Swap "Click" for "Select" throughout the material below, keeping everything else the same, and leave the pictures out of your answer.

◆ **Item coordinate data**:
******

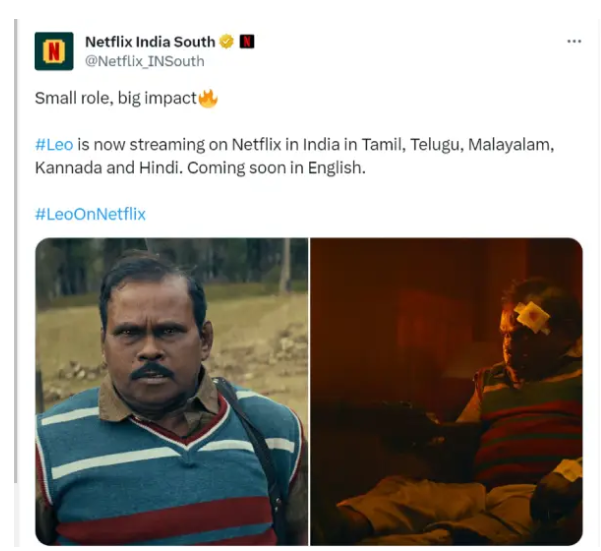Open the right dark orange-lit photo
Image resolution: width=601 pixels, height=551 pixels.
pos(447,391)
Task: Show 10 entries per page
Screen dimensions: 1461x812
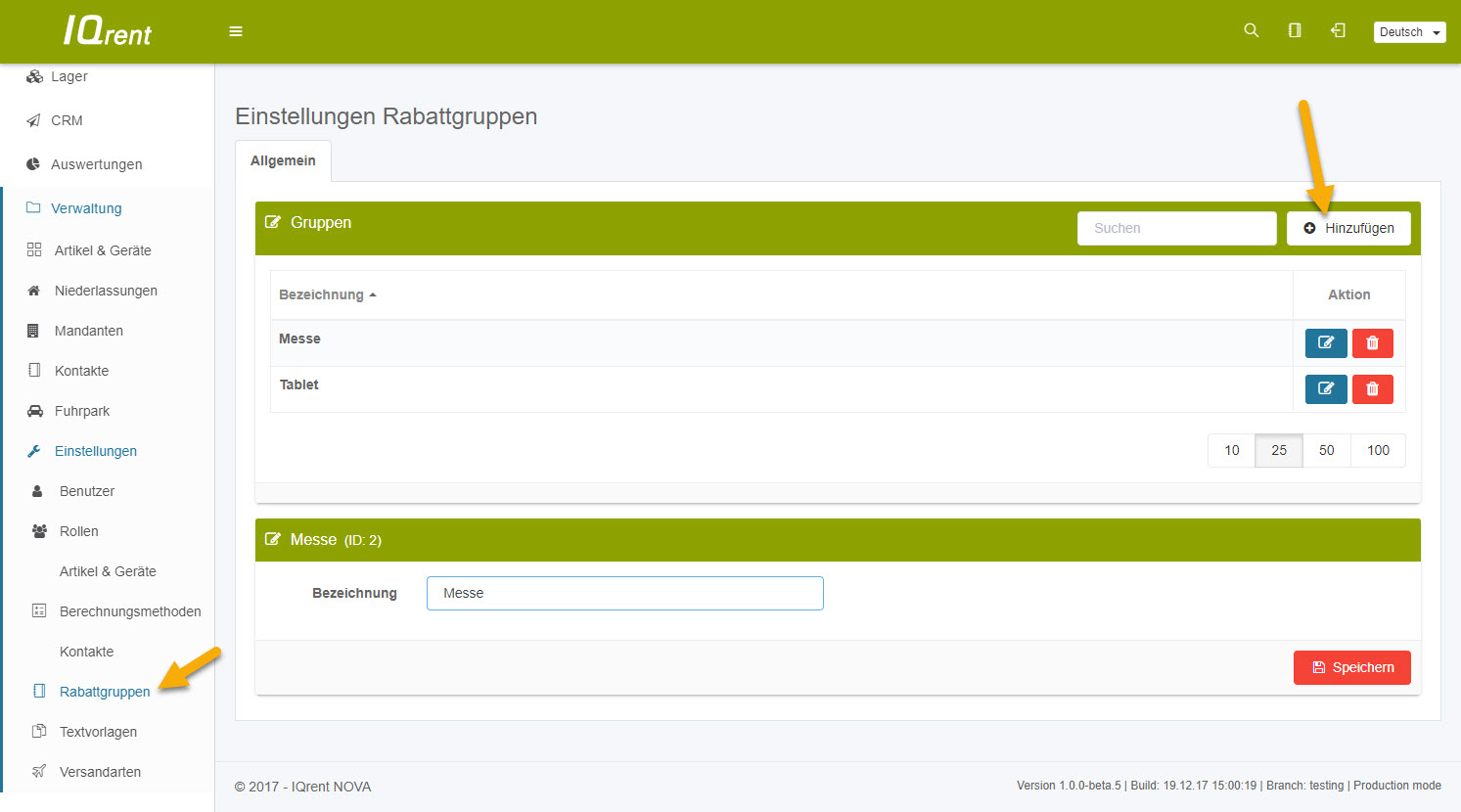Action: tap(1231, 450)
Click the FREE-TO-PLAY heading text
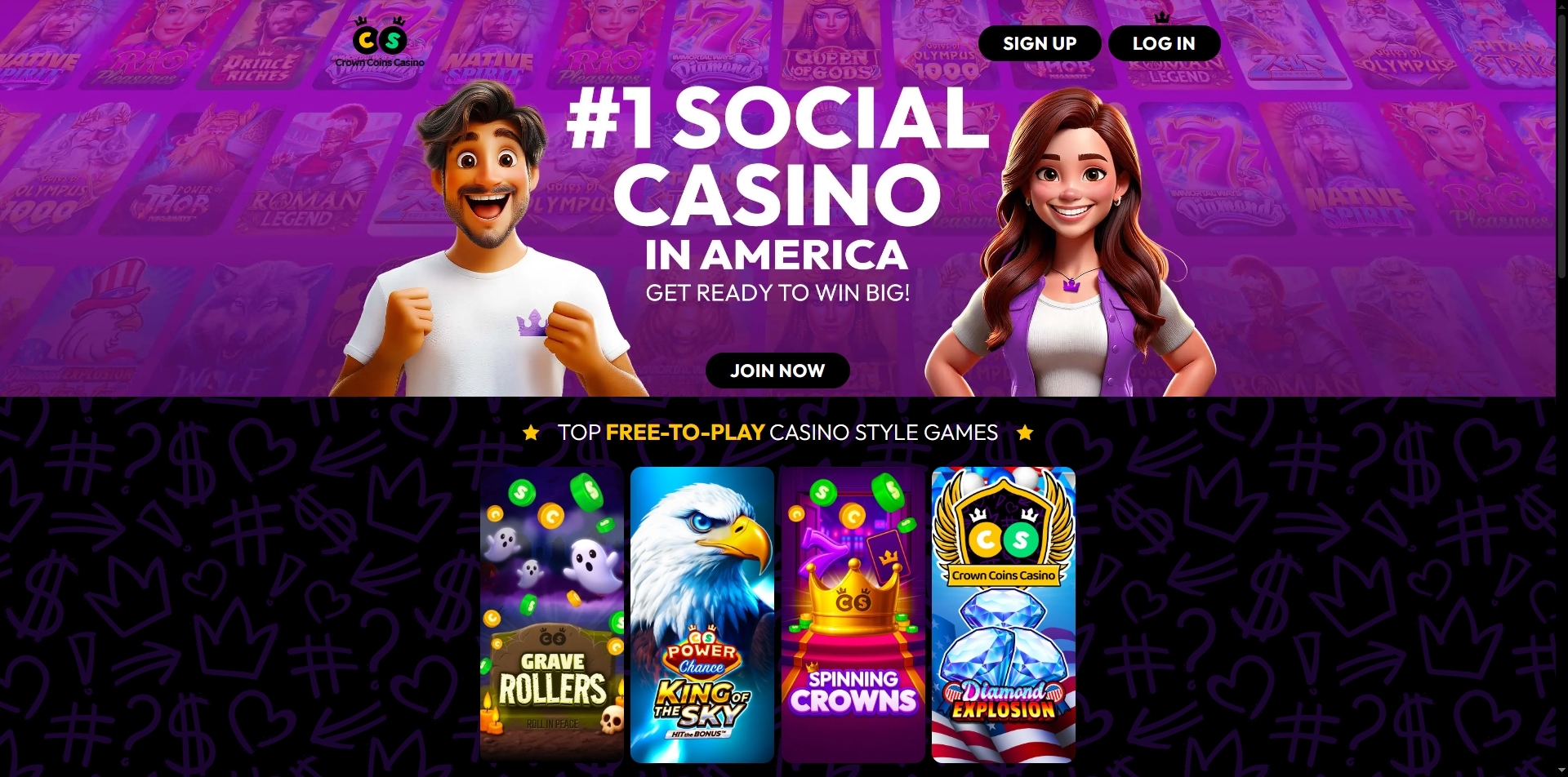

******

◆ **SOLUTION**:
Open the right dark orange-lit photo
Image resolution: width=601 pixels, height=551 pixels.
pos(447,391)
Task: Show 10 entries per page
Screen dimensions: 1461x812
Action: tap(1231, 450)
Select the FREE-TO-PLAY heading text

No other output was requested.